The use of surrogate models allows more efficient exploration and exploitation of wider design spaces, but however the curse of dimensionality is still an obstacle for large and complex industrial design problems. Indeed, training an accurate surrogate model in high-dimensional spaces would still require a tremendously large number of high-fidelity evaluations. In order to get rid of such an issue, one approach is to adopt knowledge-based strategies to prune the design space in an efficient manner, without removing any significant feature; in addition, the integration of multiple models with variable fidelity and cost levels within the surrogate training has shown to be effective in accelerating the design optimization task.
This minisymposium aims at collecting and disseminating new ideas in surrogate modeling and surrogate-based optimization, involving multi-fidelity aspects, as well as their application to analysis and design optimization of real world problems. Emphasis is laid on the development and use of fast and efficient metamodels for real-world industrial optimization problems where multimodality, high non-linearity, non-differentiability, high dimensionality and high computational cost are expected.
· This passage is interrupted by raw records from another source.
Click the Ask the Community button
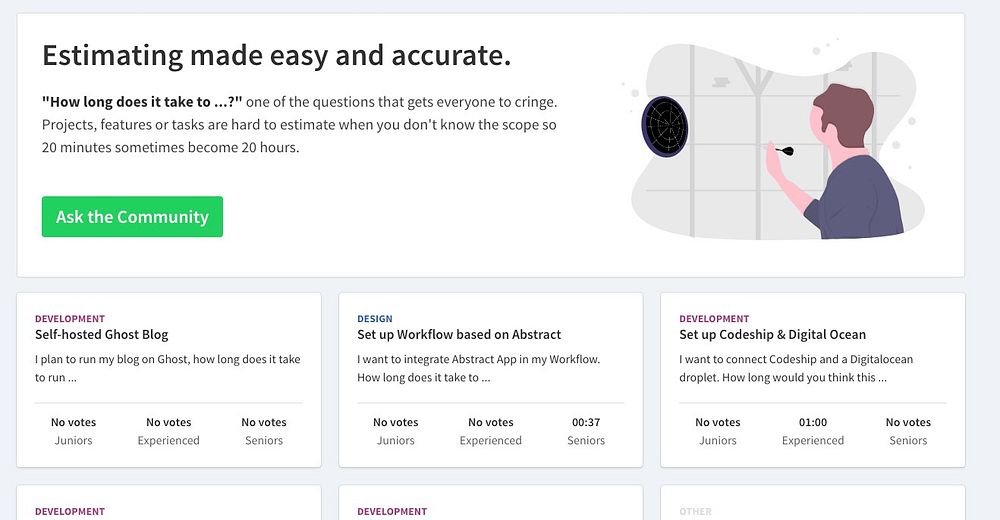 (x=132, y=217)
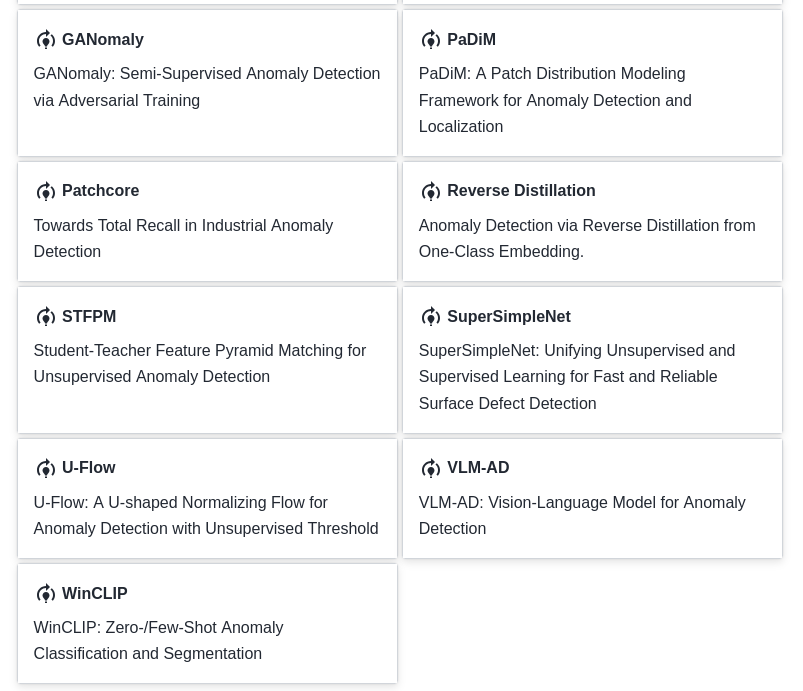803x691 pixels.
Task: Click the Student-Teacher Feature Pyramid Matching description
Action: click(199, 363)
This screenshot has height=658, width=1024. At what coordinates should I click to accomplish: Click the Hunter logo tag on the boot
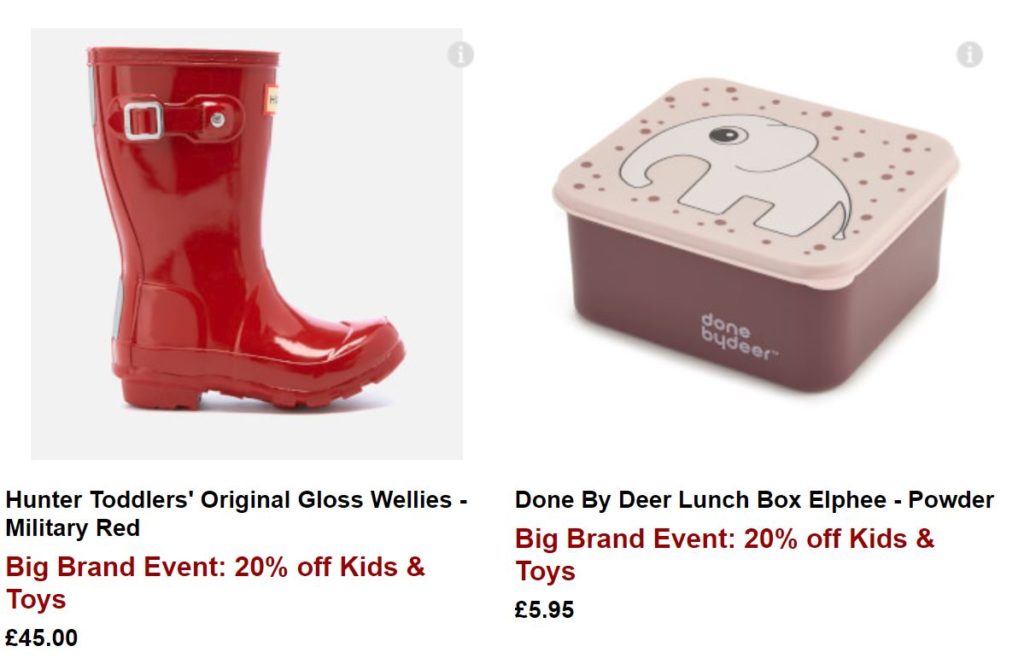[271, 100]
Recent Advances in Numerical Optimization and Optimal Control and its Applications
M. Fernanda P. Costa, Rui M. Pereira, Sofia Lopes
Department of Mathematics and Applications, University of Minho, Portugal
(mfc@math.uminho.pt, rmp@math.uminho.pt, sofialopes@math.uminho.pt)
Mini-symposium ID: symp02
Keywords: numerical optimization, optimal control
The aim of the symposium is to bring together scientists with different backgrounds and interests working in the areas of Numerical Optimization and Optimal Control and Its applications. Contributions are welcome in both theoretical and computational aspects as well as applications in Numerical Optimization and Optimal Control.
The topics include, but are not limited to the following:
. Direct and Indirect Methods for Optimal Control
. Dynamic Programming for Optimal Control
. Linear and Nonlinear Numerical Optimization Methods
. Deterministic Methods
. Stochastic Methods
. Modeling
. Applications
Single and Multiobjective Bilevel Optimization
Maria João Alves and Carlos Henggeler Antunes
University of Coimbra
(mjalves@fe.uc.pt, ch@deec.uc.pt)
Mini-symposium ID: symp03
Keywords: bilevel optimization
Bilevel optimization problems model hierarchical non-cooperative decision processes in which the upper level decision maker (the leader) and the lower level decision maker (the follower) control different sets of variables and have their own objective functions subject to interdependent constraints. The lower level problem is embedded in the constraints of the upper level problem. Decisions are made sequentially, as the leader makes his decisions first by selecting values for his variables. The follower then reacts by optimizing his objective function(s) on the feasible choices restricted by the leader's decisions. Thus, the leader needs to consider the follower's reaction to the setting of his variables since this influences feasibility and the leader's objective function(s) value(s). Sequential decision-making processes that can be modeled by bilevel optimization problems arise in many aspects of resource planning, management and policy-making, namely the design of pricing policies.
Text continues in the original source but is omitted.